El factum pasa a ser así un volátil referente: la gente cree en lo que quiere creer, y eso lo saben bien los carceleros. Se ha demostrado que a merced de la rabia o el miedo la habilidad crítica colapsa:
que si la persona afectada escucha o lee opiniones que refuerzan su
visión del mundo -no importa de dónde provengan- es mucho más proclive a
creer sin cuestionar. La terca voluntad, conectada a la emoción, tiende
entonces a ponerse por encima de la razón.
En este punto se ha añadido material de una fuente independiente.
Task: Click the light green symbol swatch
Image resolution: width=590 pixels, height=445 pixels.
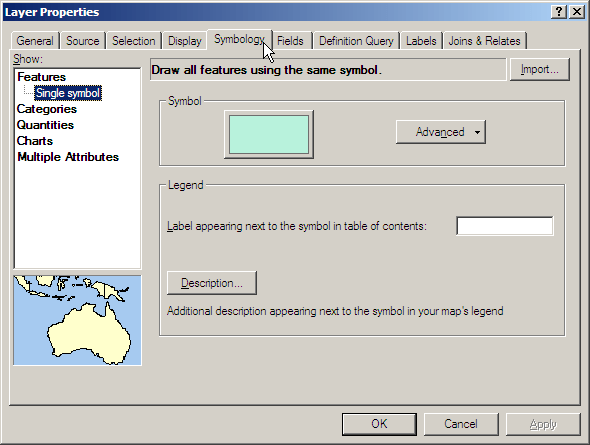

La creencia minuciosamente
urdida de un establishment soportado por la colaboración de la
dirigencia opositora, en este caso, se ha vuelto un artilugio que opera
limpiamente a favor de los victimarios, potenciado además por el caótico
envión de las redes sociales. Lograda por esta vía la dislocación
política del enemigo, no hay pérdida, sólo renta para el ávido
depredador.
¿Cómo combatir esa andanada, cómo sobrevivir a la brutal
ofensiva contra nuestra psique? Nada fácil. Pero aferrarse a las claves
del Pensamiento Crítico quizás pudiese brindar algún alivio en
esta coyuntura, hasta que una estrategia sólida surja y nos contenga:
aprender a dudar, por cierto, de la narrativa del autócrata, someter
incluso nuestras creencias al escrutinio constante; detectar las celadas
de la mentalidad gregaria, asirse a los criterios de verdad, superar la tara del prejuicio, vigilar la adecuación entre lo que se dice y lo que es; entender que la verdad no es algo privado, sino que requiere ser compartida por otros; renunciar a la evasión de la mentira feliz, los cepos del pensamiento mágico.
Jamás bajar la guardia. Frente a la perversidad que nos acorrala,
cuidarse de pisar cada mortífera mina supone una tarea agobiante, sí,
pero también absolutamente necesaria.